# Xbox 360 or 3DS?



## easpa (Apr 22, 2011)

My Birthday is coming up soon, but I'm not quite sure whether I should get an Xbox 360 or a 3DS. Most of my classmates have Xboxs, but I'm not sure if I have the money to pay for Xbox Live every few months. I'm tempted to get a 3DS, but its current game library doesn't appeal to me at all. Wat do?


----------



## Wish (Apr 22, 2011)

3Ds.
Though that's my opinion. I haven't played 360.
Right now, Streetfighter/Nintendogs/Monkeyball is the only thing out there for me, but there's still lots to do while new games come out.


----------



## Vex L'Cour (Apr 22, 2011)

360.

For now the Xbox360 has the larger games, product range etc. Also playability and affordability.

EDIT: Plus Xbox live is cheap really, like ?30 ($40-$50) a year. Thats less than a Runescape or WoW subscription, hell I even think it's less than a CLUB PENGUIN subscription.


----------



## Thunder (Apr 22, 2011)

Probably an Xbox, if you like the exclusives there are for it, since 3DS won't have too much games until June.

Although, if you have a dying DS that you frequently play on, have a PS3 and hate the exclusives for Xbox, go with a 3DS.


----------



## Josh (Apr 22, 2011)

Xbox 360, But you can't really compare both.

It's like comparing Water and Chicken (Why do I always mention chicken :/), They both do different things.


----------



## Vex L'Cour (Apr 22, 2011)

Josh said:


> Xbox 360, But you can't really compare both.
> 
> It's like comparing Water and Chicken (Why do I always mention chicken :/), They both do different things.


 
You can **** a chicken but you can't **** water.

Like you can **** an Xbox but not a 3DS.



I do not know why I put this B|


----------



## Psychonaut (Apr 22, 2011)

I would say the 3ds, only because it is a new handheld, and the 360 will likely be phased out soon.. i give the current consoles another 2 years, max..  just imo.


----------



## Vex L'Cour (Apr 22, 2011)

Psychonaut said:


> I would say the 3ds, only because it is a new handheld, and the 360 will likely be phased out soon.. i give the current consoles another 2 years, max..  just imo.

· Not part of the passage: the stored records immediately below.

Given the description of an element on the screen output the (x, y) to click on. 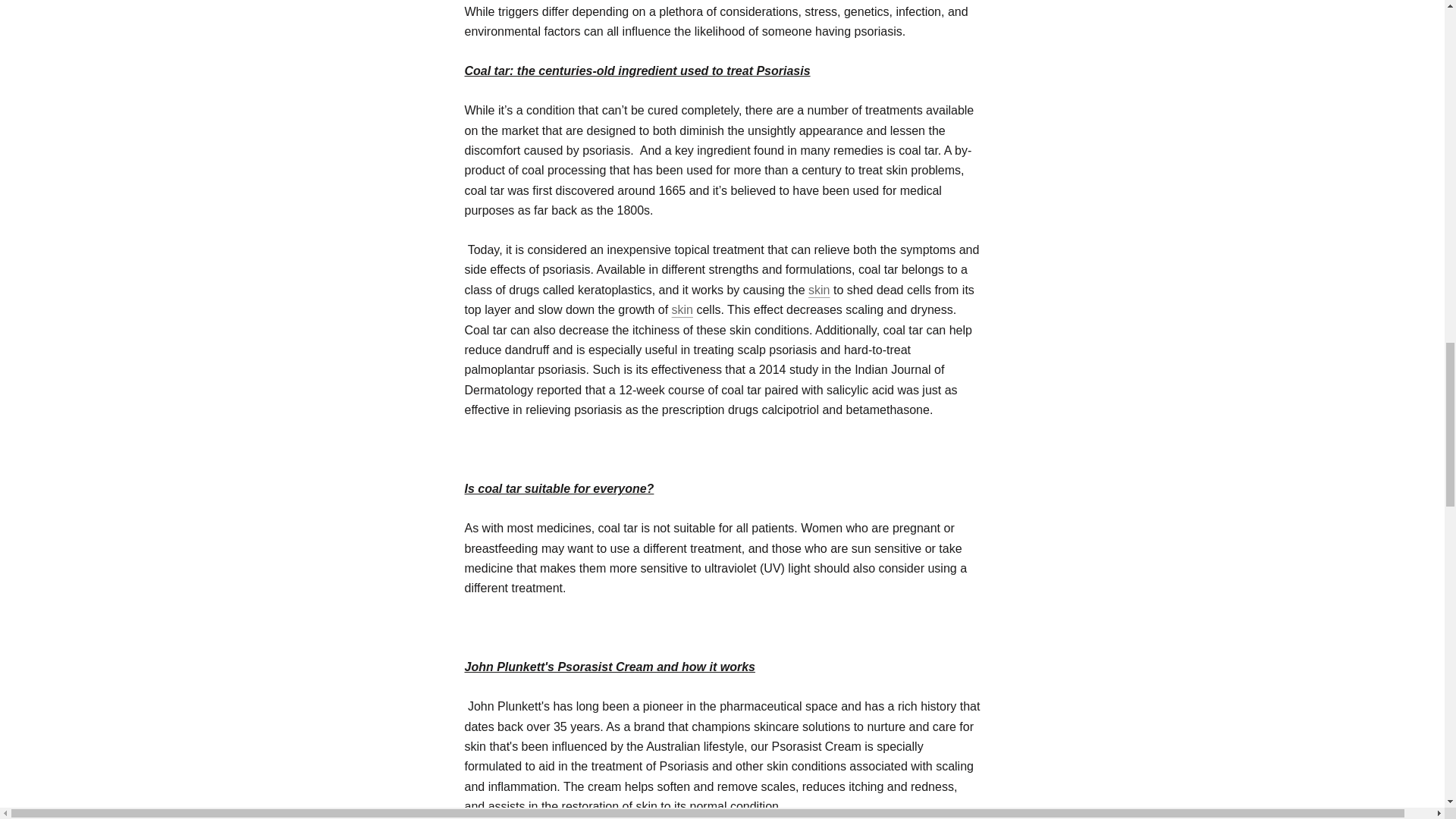
Click to open in new window (682, 309)
Click to open in new window (818, 289)
Given the description of an element on the screen output the (x, y) to click on. 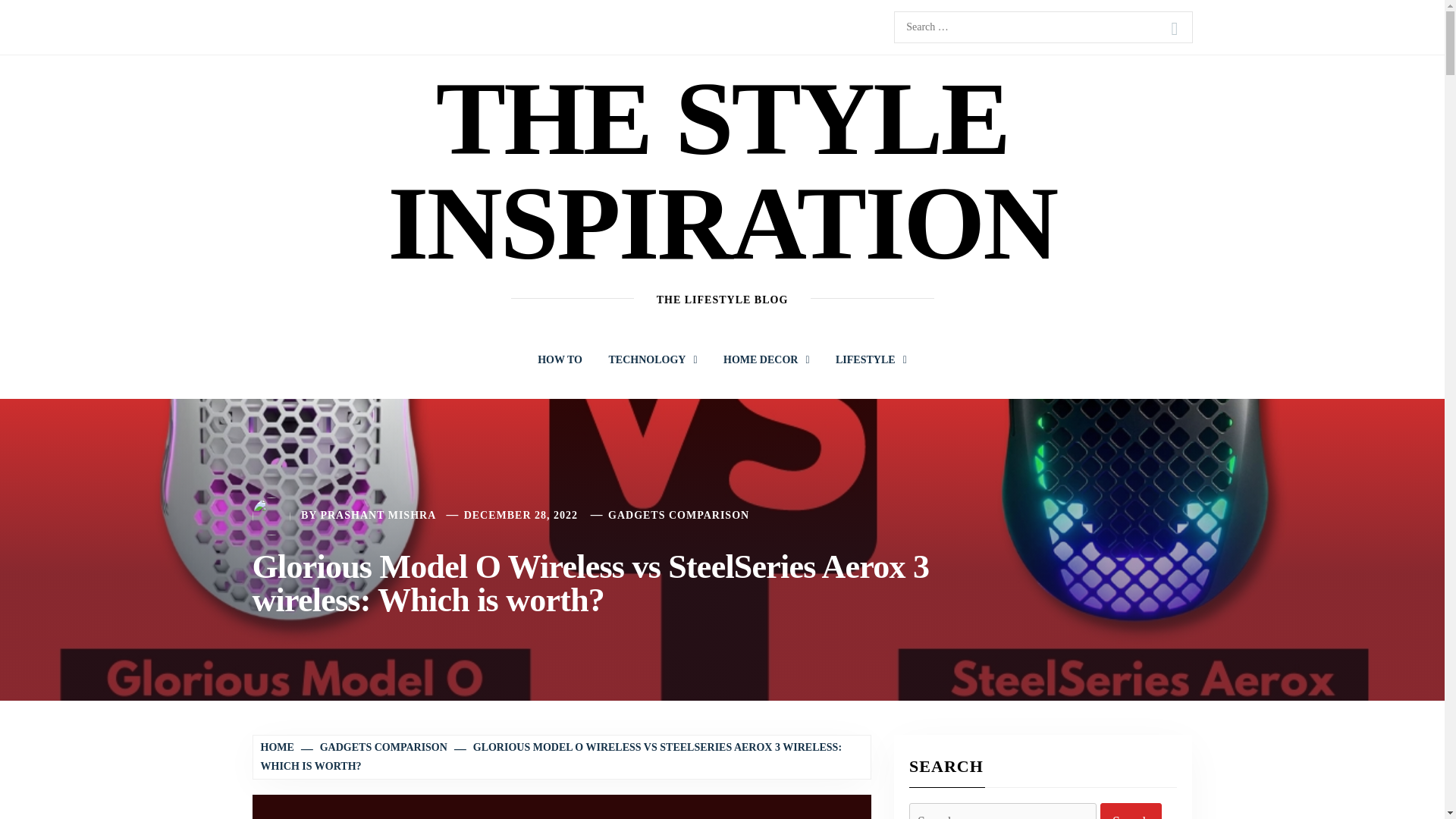
Search (1174, 28)
LIFESTYLE (871, 359)
Search (1174, 28)
GADGETS COMPARISON (374, 747)
DECEMBER 28, 2022 (521, 514)
Search (1174, 28)
Search (1130, 811)
GADGETS COMPARISON (678, 514)
PRASHANT MISHRA (377, 514)
HOME DECOR (766, 359)
Search (1130, 811)
HOME (279, 747)
TECHNOLOGY (651, 359)
Given the description of an element on the screen output the (x, y) to click on. 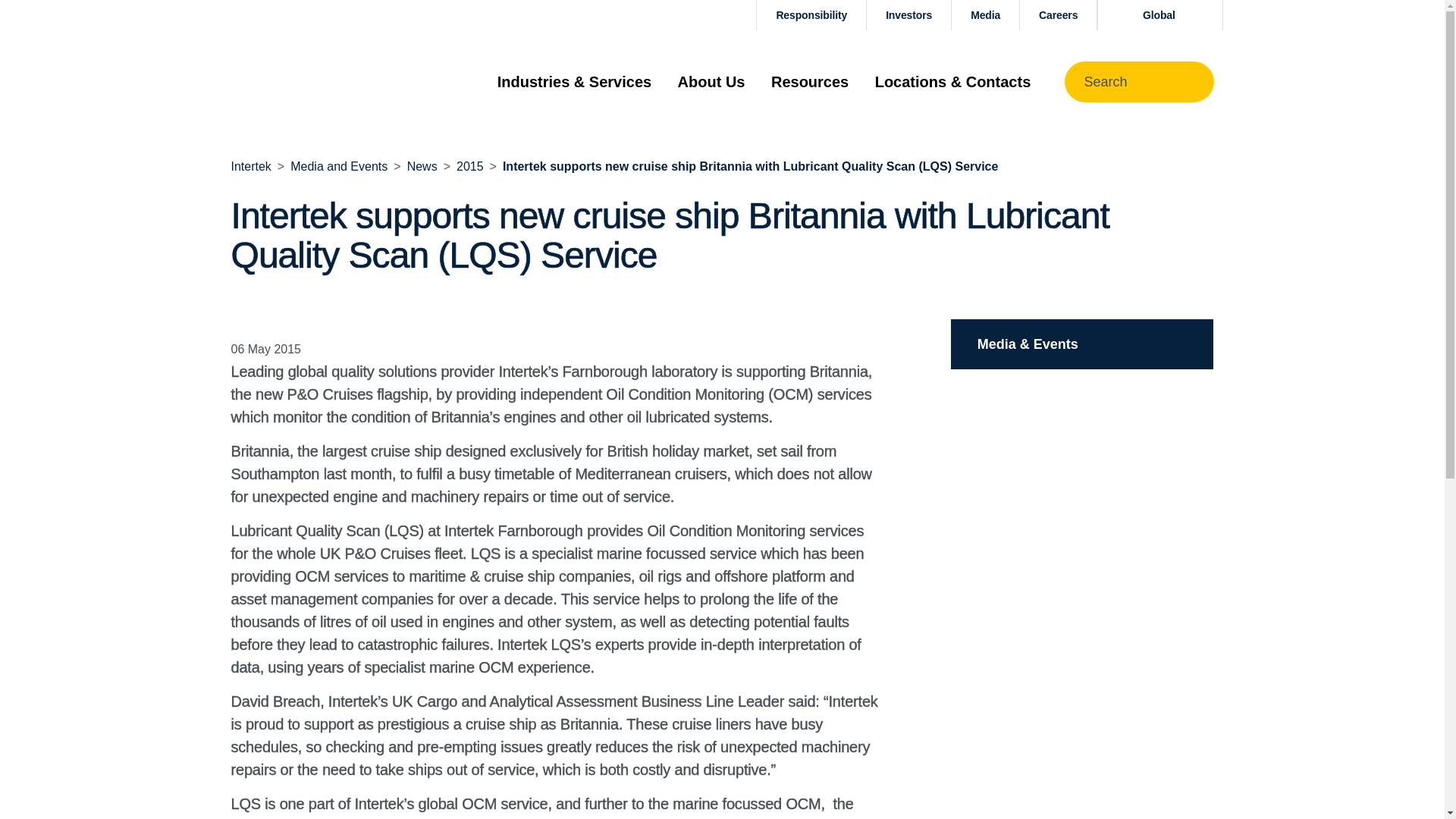
News (422, 165)
2015 (470, 165)
Intertek (250, 165)
Intertek Intertek Brand Logo (304, 81)
Intertek Intertek Brand Logo (304, 81)
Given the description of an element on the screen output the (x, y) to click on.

I bet you that the 3DS will be quickly replaced by Nintendo. They make at least 1 a year now.
Xbox 360/Ps3 seems to be a console which they make 1 of and it doesn't ''Phase out'' for ALONG time so it's quite a good way of saving money.
​


----------



## Bulerias (Apr 22, 2011)

Absolutely a 360.  The library dwarfs the 3DS's at this point, although this may change in a few years.  But the 3DS will drop at least $50 in a few dollars, so hold off on it and get the system with the superior library.


----------



## Psychonaut (Apr 22, 2011)

Aeri Tyaelaria said:


> I bet you that the 3DS will be quickly replaced by Nintendo. They make at least 1 a year now.
> Xbox 360/Ps3 seems to be a console which they make 1 of and it doesn't ''Phase out'' for ALONG time so it's quite a good way of saving money.
> ​


 could you not post in hard to read annoying colors, plz?  kthx

the ds got many iterations, and that's a fair point to bring up.  i would still say that in the long run, a 3ds would be the better buy at this point.. maybe wait until a lite version comes out, but with birthday, that isn't a choice.  i dunno.  either way you'll have to buy the games, but yeah, the 3ds' library is pretty crap right now.

meh.


----------



## Brad (Apr 23, 2011)

Id say xbox.


----------



## Trundle (Apr 23, 2011)

Ask for money and wait until you're actually ready to decide.


----------



## Denram (May 10, 2011)

360 all the way. Then again my opinion is biased because I hate everything 3D


----------